EXERCISE:
Set the pictures aside and write down, exactly as they appear, the lines from the one containing "Click the droplet marker on the ratio scale" through the end of the material.

ENTRIES SHOWN:
──────────

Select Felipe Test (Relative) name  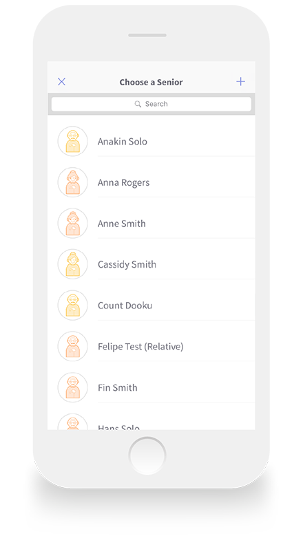[x=140, y=347]
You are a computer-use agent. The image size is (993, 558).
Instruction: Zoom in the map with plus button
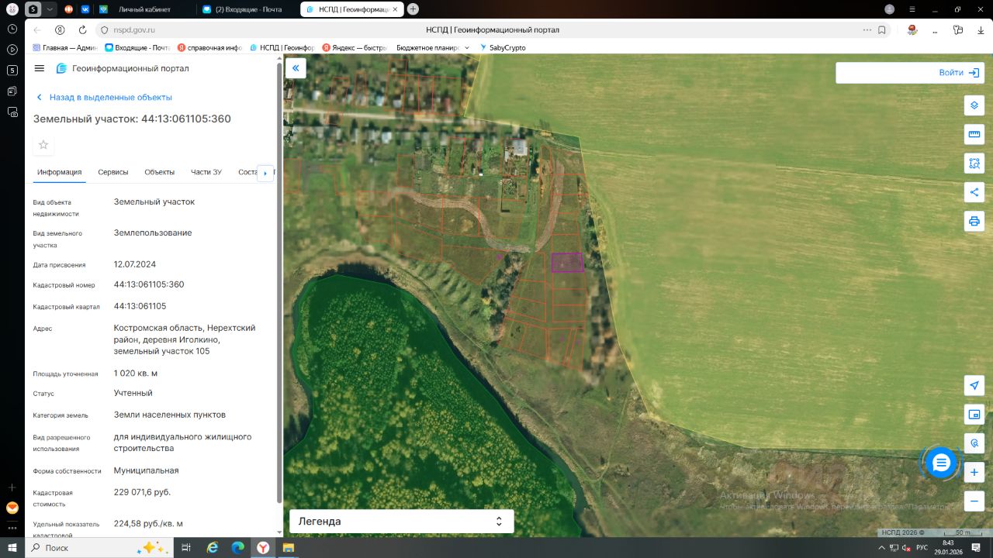(x=974, y=472)
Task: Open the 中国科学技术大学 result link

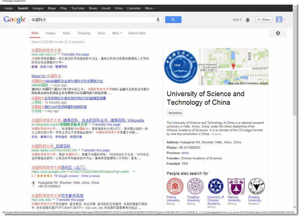Action: (46, 50)
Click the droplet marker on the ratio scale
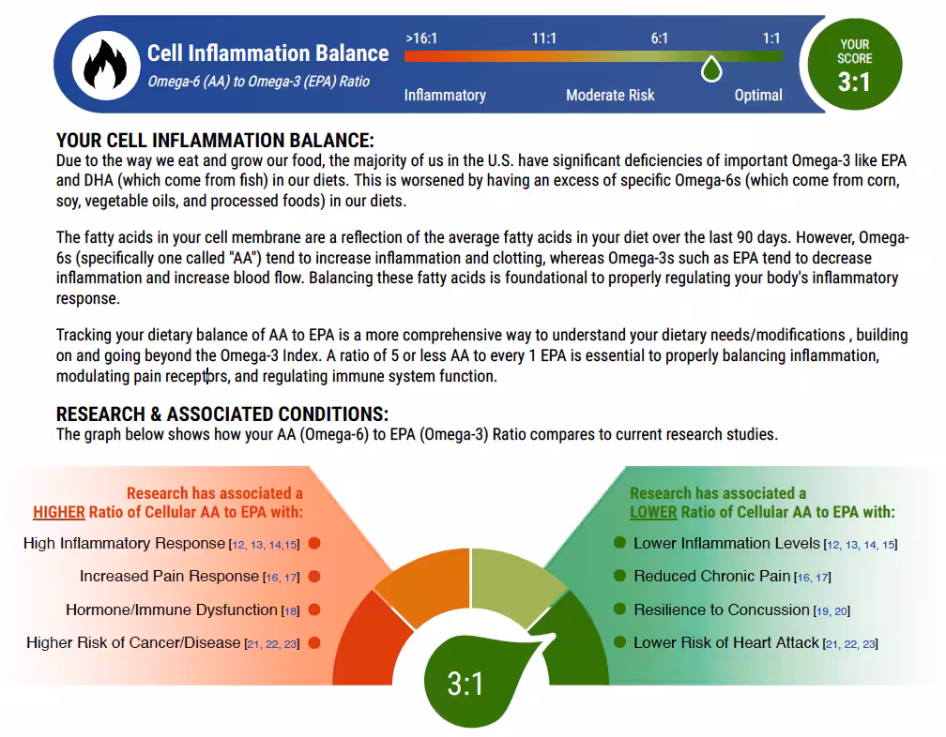 712,68
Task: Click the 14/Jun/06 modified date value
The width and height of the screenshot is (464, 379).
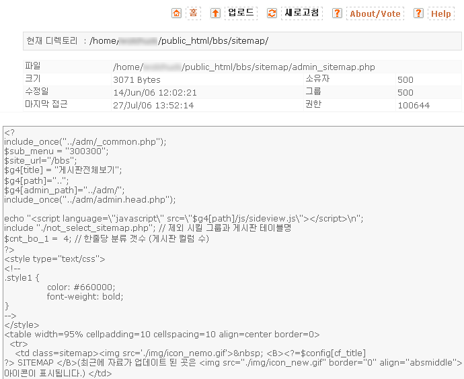Action: pyautogui.click(x=155, y=92)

──────────

TASK ANSWER:
Click the droplet marker on the ratio scale
 712,68
Task: Click the 14/Jun/06 modified date value
The width and height of the screenshot is (464, 379).
Action: pyautogui.click(x=155, y=92)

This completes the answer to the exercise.